In 1982, founder Arch "Beaver" Aplin was a partner in the opening of a store in Clute, Texas, the first to bear the name "Buc-ee's". He formed the name Buc-ee's by combining his childhood nickname and the name of his Labrador Retriever, Buck; as well as the appeal of Ipana toothpaste's animated mascot, Bucky the beaver. Aplin was born in Southeast Texas. His father was born in Harrisonburg, northeast of Alexandria, Louisiana, where Arch's grandparents still lived as of 2019. Buc-ee's eventually expanded and opened its first travel center in Luling in 2003.

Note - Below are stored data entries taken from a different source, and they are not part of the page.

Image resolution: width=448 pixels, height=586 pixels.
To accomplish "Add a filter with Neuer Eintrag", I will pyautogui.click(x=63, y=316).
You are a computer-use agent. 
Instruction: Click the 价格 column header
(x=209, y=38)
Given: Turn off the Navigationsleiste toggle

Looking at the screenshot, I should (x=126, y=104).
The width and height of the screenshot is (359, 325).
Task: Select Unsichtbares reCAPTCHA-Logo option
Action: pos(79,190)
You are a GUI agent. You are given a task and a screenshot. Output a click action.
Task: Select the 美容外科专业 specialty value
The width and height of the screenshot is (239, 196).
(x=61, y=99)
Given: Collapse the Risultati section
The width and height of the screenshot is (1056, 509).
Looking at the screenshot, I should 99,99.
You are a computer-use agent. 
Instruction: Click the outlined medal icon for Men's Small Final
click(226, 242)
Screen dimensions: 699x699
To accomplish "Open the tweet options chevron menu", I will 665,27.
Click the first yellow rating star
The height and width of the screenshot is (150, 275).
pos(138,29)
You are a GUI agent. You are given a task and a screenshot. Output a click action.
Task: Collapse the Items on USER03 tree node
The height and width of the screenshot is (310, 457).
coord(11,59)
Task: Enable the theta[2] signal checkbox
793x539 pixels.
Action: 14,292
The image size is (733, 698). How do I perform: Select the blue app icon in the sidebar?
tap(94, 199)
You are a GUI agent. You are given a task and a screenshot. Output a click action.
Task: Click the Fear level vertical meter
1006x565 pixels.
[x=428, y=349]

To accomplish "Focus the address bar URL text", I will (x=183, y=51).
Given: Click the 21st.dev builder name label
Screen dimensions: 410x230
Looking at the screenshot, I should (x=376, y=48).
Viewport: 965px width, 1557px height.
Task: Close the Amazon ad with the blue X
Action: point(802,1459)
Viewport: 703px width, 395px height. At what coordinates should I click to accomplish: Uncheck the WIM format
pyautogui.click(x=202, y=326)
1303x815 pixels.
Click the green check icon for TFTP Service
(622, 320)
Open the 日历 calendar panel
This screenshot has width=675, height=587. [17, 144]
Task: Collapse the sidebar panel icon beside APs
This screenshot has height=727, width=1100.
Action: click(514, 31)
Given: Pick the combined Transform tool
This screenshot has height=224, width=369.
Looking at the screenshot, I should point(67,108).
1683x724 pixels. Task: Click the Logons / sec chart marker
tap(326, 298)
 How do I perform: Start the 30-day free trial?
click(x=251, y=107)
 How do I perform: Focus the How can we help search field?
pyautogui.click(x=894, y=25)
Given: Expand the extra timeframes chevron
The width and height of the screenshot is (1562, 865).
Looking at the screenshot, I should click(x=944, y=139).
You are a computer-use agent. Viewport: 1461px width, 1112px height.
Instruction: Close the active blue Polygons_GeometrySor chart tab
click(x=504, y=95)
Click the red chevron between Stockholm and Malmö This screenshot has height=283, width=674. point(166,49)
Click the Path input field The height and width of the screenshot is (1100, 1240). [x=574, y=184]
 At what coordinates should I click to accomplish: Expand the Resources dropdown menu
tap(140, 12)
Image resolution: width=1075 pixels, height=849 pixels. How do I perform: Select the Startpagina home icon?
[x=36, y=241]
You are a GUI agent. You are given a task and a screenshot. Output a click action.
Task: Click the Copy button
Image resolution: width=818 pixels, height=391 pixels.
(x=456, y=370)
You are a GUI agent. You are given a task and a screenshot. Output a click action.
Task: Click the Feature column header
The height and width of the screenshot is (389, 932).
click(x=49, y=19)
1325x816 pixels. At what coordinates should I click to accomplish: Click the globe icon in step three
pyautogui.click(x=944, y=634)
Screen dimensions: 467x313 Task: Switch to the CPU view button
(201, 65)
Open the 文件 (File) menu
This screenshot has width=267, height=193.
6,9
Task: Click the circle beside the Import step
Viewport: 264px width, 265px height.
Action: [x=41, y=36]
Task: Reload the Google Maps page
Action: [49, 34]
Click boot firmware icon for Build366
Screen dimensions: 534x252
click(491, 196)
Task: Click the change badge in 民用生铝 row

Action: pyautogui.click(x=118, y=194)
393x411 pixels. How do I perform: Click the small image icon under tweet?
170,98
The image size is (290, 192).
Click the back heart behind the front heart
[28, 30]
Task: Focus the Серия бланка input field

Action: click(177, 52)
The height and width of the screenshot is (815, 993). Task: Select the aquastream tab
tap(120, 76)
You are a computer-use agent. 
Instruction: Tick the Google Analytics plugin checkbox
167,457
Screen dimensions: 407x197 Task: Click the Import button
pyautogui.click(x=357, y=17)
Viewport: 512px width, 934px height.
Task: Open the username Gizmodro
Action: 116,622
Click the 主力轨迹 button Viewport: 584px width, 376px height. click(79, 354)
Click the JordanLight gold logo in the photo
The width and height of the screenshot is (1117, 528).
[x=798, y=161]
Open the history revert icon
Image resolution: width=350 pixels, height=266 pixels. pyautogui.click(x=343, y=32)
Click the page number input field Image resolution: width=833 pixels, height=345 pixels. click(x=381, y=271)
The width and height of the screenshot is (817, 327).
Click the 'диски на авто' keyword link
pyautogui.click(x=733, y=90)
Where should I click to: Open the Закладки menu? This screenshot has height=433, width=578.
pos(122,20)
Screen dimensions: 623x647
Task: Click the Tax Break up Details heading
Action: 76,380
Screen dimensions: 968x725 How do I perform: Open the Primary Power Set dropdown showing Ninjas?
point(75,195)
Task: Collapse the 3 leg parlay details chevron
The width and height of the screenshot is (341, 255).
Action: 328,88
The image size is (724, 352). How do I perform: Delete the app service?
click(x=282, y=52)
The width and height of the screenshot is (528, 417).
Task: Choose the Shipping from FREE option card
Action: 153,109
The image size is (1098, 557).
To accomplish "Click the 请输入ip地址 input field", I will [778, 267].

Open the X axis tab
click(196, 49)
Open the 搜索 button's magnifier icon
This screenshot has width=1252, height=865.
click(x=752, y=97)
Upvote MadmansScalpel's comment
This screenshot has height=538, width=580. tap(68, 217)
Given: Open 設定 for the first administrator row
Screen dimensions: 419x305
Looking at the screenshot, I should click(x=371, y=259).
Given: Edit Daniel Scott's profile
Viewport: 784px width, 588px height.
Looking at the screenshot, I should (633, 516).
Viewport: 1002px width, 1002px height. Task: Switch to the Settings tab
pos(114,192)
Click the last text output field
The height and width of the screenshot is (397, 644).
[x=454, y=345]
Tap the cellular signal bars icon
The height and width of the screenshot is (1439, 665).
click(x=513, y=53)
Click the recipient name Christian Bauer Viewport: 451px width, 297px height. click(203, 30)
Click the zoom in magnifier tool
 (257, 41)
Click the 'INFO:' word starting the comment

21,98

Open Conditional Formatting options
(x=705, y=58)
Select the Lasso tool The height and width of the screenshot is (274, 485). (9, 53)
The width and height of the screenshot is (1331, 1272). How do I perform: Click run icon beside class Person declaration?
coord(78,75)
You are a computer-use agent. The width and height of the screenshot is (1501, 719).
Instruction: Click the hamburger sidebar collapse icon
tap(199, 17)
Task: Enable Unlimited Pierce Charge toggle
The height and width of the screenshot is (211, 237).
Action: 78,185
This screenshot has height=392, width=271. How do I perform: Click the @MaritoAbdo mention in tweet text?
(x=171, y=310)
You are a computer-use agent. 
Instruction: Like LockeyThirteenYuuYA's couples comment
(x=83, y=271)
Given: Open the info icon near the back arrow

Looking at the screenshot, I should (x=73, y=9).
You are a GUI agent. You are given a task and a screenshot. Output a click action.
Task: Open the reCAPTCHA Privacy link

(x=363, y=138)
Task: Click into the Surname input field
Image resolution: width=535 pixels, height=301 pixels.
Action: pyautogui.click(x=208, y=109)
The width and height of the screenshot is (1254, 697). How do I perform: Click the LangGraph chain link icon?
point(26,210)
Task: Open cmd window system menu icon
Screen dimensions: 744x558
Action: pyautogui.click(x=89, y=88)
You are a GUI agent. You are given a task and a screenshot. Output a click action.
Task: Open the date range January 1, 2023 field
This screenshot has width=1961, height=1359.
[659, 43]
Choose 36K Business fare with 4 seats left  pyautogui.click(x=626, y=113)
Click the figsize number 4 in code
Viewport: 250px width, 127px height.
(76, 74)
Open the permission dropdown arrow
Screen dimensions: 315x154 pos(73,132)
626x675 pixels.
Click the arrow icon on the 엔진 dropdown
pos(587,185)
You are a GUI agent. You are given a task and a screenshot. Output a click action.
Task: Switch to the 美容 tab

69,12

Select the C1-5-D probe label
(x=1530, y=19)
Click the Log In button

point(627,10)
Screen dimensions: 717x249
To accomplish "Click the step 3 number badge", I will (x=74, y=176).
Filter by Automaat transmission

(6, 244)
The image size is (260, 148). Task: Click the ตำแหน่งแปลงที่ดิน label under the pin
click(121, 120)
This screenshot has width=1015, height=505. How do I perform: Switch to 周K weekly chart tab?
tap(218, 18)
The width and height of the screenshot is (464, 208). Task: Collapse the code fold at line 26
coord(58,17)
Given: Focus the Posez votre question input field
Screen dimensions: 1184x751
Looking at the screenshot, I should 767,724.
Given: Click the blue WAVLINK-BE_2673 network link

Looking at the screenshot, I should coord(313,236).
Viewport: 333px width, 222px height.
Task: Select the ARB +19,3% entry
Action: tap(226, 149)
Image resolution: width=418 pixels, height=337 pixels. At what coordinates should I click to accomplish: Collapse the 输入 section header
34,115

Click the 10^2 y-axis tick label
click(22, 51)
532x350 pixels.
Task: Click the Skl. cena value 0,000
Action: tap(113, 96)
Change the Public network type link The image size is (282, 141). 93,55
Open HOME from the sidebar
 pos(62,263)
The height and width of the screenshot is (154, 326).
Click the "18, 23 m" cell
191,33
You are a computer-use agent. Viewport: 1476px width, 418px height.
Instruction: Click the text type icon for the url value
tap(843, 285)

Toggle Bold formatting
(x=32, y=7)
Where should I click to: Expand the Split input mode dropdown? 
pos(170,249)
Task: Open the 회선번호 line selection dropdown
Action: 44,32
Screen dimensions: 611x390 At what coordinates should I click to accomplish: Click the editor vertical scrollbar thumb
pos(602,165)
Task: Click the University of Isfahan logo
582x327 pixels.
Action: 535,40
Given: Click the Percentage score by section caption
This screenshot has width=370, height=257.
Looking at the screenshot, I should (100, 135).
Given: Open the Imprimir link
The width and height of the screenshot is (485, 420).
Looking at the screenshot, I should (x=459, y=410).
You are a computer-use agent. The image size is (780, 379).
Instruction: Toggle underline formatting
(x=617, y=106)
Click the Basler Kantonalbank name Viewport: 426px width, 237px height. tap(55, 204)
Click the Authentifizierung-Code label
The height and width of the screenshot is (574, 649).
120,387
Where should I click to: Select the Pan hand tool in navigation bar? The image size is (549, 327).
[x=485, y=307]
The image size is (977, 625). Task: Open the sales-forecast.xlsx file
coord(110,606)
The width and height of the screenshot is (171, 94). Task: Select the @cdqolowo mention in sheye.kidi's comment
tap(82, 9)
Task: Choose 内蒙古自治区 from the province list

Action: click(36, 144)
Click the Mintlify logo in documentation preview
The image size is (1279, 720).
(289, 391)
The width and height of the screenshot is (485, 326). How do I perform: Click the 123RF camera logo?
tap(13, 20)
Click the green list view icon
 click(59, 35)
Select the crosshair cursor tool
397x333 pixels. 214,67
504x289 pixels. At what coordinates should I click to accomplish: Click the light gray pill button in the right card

In 2012, Buc-ee's opened its largest travel center in New Braunfels, Texas, on Interstate 35. The New Braunfels location was the largest convenience store in the world at 68000 sqft, but on June 26, 2023, the Sevierville, Tennessee, Buc-ee's opened, becoming the world's largest convenience store at 74,707 ft2. The Sevierville store was narrowly surpassed in size by a new store in Luling, Texas, at 75,000 ft2 on June 10, 2024, replacing the original Luling travel center, which was 35,000 ft2. The New Braunfels location had the 2012 "Best Restroom in America" as named by Cintas.

After significant expansion in the Greater Houston area and central Texas, the first Buc-ee's in the Dallas–Fort Worth metroplex opened in Terrell, Texas, on June 22, 2015. The travel center is 3 mi west of the Shops at Terrell, a former Tanger Outlets center, on Interstate 20.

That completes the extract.